WATCH: Family of Slain Houston Motorist Says Video Contradicts Police Account

Tommy Barnes paced back and forth along Franklin Street in front of the Harris County Criminal Justice Center on Wednesday evening, gazing occasionally at the dozen police officers standing on the opposite sidewalk.
“The police murdered my son,” he said between drags from a cigarette. “(The officer) opened the door to the car, with his hand on his gun, and put the gun up against his body, and shot my son.”
Hours earlier, in a courtroom in the building behind him, a grand jury on Wednesday morning no-billed the Precinct 5 deputy who killed Barnes’s son, Ashtian, in April. The elder Barnes, who already believed the officer should have been indicted, said the video that prosecutors only allowed him to see after the grand jury finished contradicts the police narrative of what happened that fateful afternoon.

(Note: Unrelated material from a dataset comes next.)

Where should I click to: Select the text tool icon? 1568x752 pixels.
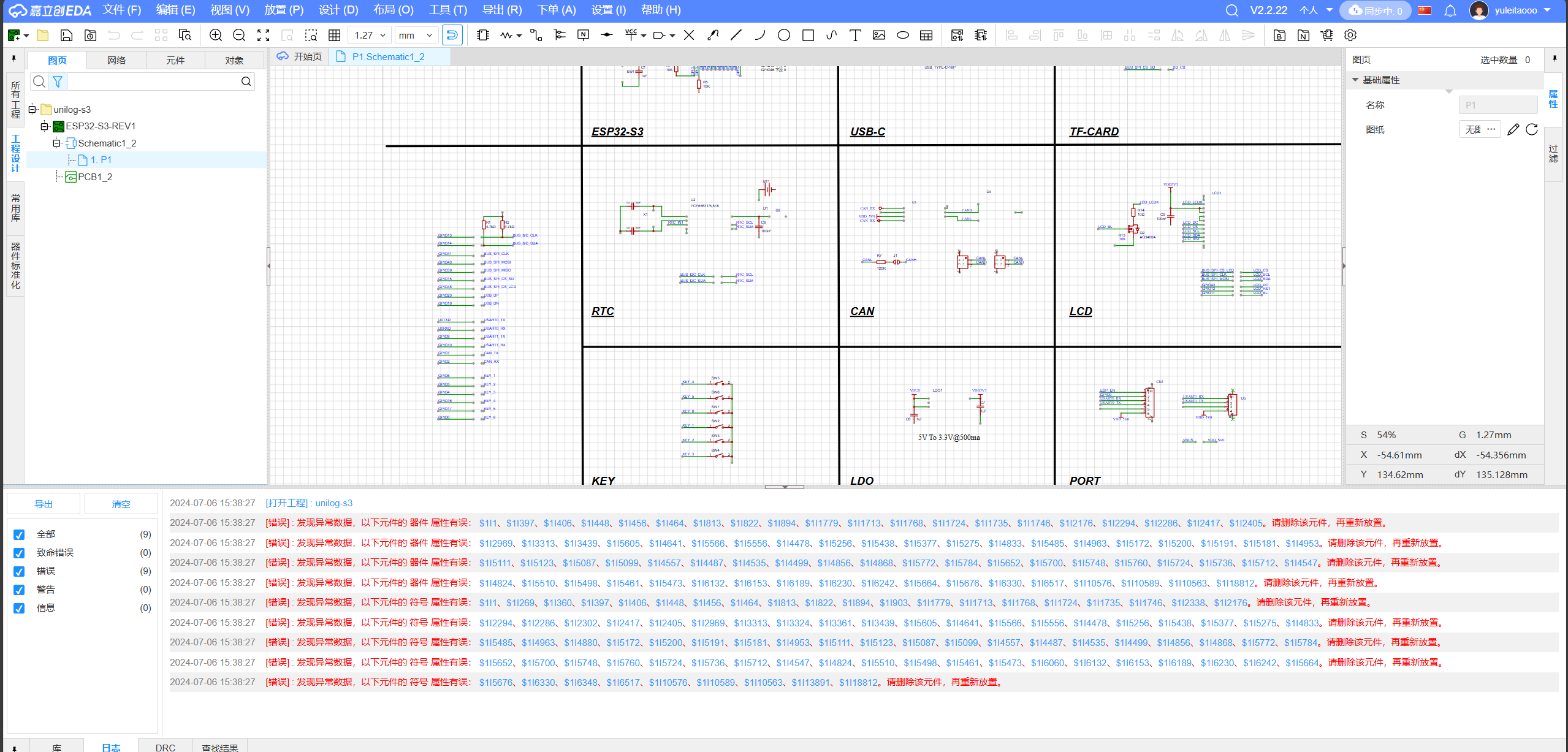854,36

“It don’t match up. If it ain’t the whole truth, it’s a lie,” Barnes said.
Barnes said 24-year-old Ashtian was en route to pick up his daughter from school when the deputy pulled him over on Beltway 8. The car Barnes was driving had several outstanding violations, police said.
According to a Houston Police Department statement hours after the shooting, Barnes did not provide the deputy, R. Felix, with a driver’s license, and the deputy smelled marijuana in the car. (We reached out to a Precinct 5 spokesman, who has so far declined to give the officer’s full name). Barnes refused Felix’s order to get out of the car, and instead began reaching around inside, and then started the car. Felix drew his weapon for his own safety, police said, and shot Barnes when he began to drive away with the deputy partially inside the car, police said.
“The deputy constable…discharged his weapon and struck the suspect before the vehicle reached a higher speed,” the HPD statement reads.
Barnes died at the scene.
In the video of the traffic stop, Felix appears to shoot Barnes after the car’s brake lights turn on — indicating Barnes has started the engine — but while the car is stationary. The car lurches forward only after Felix appears to fire his gun. When the car comes to a stop after about 100 feet, Felix can be heard on his radio yelling “shots fired.”
Tommy Barnes said the video proves his son was cooperating with the deputy. Ashton P. Woods, an activist with the Houston chapter of Black Lives Matter, agreed.
“He complied and he still got shot,” Woods said.
Black Lives Matter: Houston organized a protest at the Criminal Justice Center Wednesday evening, which Tommy Barnes attended. Deputies from Precinct One and the Harris County Sheriff’s Office, who silently watched the demonstration from the steps of the courthouse complex and the park across the street, outnumbered the protestors.
Eddy Soria, shirtless in the humid August evening, shouted at the officers. In an interview with the Houston Press, Soria said he was a middle school classmate of Ashtian Barnes in Alief.
“I’m tired. I’m mad. I’m pissed,” he said of police killings of civilians. “There’s many more of that. Tamir Rice. Mike Brown. Oscar Grant. There are so many murders that happen.”
Soria said he is exasperated Harris County police are rarely indicted for shooting civilians (an HPD officer has not been indicted since 2004). Based on those statistics, he was not surprised the grand jury failed to return an indictment.
“It’s the same as it’s been,” Soria said. “They’re not going to indict officers. It’s a thin blue line they will not cross.”
After two sessions, a grand jury decided not to indict the Harris County Precinct 5 deputy constable.